(Dataset items)

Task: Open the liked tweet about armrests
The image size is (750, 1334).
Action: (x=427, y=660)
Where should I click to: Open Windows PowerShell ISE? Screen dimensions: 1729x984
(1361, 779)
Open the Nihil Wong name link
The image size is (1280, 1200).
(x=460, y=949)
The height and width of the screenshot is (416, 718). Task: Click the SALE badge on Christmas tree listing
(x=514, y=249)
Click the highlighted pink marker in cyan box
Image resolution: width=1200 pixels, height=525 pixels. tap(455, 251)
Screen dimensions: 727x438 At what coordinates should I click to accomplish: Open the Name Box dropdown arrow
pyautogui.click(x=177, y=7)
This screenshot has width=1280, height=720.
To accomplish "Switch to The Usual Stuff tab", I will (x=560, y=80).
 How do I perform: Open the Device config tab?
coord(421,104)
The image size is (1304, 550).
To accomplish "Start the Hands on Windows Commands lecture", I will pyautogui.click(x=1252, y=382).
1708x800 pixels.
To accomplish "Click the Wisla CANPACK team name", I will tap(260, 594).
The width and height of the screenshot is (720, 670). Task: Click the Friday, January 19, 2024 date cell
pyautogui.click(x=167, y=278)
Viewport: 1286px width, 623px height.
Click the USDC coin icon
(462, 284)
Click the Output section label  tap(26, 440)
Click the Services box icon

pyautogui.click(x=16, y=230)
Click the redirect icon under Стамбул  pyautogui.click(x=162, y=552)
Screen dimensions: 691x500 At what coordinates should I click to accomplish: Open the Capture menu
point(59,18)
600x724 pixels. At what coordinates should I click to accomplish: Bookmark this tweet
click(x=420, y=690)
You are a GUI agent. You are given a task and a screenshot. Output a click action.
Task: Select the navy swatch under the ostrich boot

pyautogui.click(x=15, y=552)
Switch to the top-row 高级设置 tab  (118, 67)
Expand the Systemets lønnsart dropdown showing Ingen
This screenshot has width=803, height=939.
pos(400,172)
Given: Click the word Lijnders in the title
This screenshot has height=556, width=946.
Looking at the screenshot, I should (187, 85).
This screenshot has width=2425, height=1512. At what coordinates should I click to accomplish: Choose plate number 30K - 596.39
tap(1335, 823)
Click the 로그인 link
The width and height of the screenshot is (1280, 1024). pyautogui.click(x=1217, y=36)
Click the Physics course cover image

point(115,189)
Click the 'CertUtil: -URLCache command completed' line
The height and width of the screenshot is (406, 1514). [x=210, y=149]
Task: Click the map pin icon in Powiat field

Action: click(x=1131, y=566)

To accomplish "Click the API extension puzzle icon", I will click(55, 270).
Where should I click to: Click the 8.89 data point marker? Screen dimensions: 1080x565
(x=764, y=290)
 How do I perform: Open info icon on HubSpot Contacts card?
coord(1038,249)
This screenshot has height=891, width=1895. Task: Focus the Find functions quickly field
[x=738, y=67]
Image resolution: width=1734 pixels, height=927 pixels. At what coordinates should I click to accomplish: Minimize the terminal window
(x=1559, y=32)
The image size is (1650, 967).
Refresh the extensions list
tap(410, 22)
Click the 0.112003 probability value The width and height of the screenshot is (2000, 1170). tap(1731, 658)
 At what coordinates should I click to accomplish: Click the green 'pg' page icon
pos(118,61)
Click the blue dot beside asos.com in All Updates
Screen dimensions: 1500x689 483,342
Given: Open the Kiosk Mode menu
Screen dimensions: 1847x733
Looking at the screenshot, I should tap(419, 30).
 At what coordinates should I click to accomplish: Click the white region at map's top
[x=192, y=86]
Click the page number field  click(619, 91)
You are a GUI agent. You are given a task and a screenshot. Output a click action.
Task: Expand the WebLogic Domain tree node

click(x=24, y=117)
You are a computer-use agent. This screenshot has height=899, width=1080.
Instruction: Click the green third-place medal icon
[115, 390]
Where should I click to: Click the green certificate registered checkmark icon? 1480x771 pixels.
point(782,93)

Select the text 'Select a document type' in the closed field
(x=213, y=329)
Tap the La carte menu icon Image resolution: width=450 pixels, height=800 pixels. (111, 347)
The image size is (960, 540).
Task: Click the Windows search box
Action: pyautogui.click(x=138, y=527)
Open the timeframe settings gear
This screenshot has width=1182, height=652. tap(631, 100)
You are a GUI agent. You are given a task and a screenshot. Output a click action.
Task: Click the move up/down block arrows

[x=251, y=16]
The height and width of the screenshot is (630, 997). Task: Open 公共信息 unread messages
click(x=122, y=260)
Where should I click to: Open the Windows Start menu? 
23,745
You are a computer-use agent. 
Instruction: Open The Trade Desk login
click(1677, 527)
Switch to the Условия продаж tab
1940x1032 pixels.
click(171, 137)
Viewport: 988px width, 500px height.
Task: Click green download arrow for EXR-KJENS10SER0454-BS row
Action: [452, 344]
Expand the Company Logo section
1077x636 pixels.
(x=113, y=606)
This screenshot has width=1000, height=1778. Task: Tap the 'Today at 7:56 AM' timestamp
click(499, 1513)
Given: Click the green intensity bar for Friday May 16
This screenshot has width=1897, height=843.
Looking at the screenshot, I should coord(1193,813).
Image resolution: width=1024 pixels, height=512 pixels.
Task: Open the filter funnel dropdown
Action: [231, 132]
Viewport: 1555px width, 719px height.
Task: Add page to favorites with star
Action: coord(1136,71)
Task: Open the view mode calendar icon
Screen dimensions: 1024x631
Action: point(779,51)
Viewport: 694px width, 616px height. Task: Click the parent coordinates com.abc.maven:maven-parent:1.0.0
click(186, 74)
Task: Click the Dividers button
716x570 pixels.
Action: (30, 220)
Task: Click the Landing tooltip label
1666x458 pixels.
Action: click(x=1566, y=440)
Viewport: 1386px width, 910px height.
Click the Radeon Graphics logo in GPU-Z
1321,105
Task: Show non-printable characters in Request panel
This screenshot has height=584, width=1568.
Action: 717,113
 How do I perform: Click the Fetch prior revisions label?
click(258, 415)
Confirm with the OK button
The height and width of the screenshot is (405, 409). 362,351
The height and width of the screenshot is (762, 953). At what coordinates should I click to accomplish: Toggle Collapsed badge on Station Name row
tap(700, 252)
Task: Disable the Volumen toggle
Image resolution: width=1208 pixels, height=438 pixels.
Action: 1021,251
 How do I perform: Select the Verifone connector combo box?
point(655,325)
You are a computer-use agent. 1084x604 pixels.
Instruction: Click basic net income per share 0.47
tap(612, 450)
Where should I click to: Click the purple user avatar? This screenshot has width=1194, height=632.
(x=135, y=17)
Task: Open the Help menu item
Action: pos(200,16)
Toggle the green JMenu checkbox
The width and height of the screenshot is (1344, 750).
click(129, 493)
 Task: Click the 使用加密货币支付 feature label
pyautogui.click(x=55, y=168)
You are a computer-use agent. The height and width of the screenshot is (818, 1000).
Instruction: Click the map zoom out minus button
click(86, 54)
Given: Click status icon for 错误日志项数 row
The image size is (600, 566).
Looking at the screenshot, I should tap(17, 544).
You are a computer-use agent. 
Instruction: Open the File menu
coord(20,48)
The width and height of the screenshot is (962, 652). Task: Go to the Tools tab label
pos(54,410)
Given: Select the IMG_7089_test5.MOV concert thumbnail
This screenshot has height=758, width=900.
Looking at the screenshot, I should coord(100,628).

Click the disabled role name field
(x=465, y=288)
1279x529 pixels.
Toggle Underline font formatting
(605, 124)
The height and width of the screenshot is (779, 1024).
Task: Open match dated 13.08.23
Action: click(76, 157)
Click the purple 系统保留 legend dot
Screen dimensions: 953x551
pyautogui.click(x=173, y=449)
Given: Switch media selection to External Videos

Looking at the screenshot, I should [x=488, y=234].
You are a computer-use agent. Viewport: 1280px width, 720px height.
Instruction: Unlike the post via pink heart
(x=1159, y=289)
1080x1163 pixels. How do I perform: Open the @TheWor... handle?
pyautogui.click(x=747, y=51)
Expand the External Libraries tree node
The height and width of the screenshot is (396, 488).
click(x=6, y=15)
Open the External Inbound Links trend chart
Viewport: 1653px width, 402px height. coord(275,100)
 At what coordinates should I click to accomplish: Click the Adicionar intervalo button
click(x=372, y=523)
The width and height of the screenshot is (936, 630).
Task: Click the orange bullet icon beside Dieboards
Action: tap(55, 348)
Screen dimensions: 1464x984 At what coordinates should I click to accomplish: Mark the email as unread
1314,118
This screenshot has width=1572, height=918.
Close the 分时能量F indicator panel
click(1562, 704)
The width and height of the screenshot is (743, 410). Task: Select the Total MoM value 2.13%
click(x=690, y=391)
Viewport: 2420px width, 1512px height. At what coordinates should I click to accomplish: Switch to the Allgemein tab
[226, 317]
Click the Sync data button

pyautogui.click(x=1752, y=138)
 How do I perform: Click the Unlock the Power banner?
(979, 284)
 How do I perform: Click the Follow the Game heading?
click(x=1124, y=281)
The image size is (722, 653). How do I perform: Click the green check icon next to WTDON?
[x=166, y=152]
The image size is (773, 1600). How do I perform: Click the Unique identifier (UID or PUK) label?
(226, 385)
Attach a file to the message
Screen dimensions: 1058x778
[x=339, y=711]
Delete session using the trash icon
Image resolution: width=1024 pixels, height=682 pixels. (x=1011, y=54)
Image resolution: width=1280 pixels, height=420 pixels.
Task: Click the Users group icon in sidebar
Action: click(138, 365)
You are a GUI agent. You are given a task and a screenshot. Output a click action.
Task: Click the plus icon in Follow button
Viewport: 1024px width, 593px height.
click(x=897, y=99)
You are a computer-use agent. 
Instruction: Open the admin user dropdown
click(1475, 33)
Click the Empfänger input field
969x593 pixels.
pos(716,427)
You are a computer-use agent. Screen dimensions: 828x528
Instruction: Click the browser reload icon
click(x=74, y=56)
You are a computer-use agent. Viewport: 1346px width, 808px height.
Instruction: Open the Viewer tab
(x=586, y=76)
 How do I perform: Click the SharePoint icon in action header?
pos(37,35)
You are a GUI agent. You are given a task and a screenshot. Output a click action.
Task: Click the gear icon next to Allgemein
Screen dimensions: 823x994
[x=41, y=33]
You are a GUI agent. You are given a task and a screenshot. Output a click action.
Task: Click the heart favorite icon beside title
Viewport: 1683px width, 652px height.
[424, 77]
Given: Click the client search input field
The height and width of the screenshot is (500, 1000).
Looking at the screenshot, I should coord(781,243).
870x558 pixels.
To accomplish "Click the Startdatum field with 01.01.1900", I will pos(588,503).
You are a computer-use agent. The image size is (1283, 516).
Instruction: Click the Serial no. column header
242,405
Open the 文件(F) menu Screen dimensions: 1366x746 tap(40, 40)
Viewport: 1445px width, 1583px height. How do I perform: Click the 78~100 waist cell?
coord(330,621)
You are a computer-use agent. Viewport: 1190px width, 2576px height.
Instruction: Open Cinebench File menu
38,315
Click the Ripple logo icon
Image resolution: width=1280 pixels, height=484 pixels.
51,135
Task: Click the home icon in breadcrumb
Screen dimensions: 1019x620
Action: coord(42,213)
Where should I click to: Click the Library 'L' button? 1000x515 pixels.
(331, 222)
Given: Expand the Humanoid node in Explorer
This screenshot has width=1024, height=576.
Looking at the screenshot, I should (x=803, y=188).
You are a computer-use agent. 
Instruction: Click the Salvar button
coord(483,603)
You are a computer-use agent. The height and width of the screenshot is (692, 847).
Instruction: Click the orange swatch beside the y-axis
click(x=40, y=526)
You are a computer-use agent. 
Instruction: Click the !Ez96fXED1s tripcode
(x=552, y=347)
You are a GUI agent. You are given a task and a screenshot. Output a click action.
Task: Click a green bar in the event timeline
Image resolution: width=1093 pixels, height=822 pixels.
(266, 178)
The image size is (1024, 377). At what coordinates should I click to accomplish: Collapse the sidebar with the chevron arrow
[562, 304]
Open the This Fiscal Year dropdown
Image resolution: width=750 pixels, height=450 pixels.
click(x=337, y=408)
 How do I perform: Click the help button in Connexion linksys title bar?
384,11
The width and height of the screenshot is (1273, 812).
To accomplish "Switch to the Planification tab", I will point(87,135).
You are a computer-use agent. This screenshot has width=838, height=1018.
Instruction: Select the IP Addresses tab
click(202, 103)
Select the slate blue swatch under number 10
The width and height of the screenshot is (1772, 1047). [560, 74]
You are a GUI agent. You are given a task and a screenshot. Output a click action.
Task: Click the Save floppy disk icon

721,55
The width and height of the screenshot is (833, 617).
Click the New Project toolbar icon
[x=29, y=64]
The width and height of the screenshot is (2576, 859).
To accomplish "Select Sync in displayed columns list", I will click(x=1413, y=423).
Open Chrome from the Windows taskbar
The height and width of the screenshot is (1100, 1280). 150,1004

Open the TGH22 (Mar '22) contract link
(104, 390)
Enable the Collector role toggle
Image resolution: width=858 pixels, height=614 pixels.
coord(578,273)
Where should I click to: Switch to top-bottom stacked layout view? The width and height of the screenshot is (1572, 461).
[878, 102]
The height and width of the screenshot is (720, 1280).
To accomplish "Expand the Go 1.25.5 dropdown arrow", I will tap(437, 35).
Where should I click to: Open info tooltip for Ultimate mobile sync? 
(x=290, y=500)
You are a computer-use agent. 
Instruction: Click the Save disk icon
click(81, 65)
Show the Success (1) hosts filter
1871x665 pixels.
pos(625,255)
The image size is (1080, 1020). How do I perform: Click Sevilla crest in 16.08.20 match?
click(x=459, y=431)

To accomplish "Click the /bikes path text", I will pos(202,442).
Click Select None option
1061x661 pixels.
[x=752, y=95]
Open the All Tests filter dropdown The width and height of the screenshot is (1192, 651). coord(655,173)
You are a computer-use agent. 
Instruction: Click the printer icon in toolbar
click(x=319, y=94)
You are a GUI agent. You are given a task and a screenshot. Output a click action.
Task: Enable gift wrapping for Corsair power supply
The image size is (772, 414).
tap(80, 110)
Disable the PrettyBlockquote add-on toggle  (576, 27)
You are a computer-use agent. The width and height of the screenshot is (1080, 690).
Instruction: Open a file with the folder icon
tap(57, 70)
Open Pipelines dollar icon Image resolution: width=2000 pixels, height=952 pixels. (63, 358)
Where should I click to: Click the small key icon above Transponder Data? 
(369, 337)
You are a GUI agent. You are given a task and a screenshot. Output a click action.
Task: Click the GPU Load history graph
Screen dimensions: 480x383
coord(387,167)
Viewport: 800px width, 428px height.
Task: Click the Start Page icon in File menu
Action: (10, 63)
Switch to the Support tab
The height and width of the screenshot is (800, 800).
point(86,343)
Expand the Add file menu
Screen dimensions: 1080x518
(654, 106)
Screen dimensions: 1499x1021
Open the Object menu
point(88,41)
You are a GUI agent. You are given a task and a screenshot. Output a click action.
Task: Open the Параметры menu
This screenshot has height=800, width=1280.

→ **What to work on**
Both end lines included, restate word for word the lines above from the line with "Screen dimensions: 480x383" to the line with "Expand the Add file menu", and nothing else.

→ **Solution**
Screen dimensions: 480x383
coord(387,167)
Viewport: 800px width, 428px height.
Task: Click the Start Page icon in File menu
Action: (10, 63)
Switch to the Support tab
The height and width of the screenshot is (800, 800).
point(86,343)
Expand the Add file menu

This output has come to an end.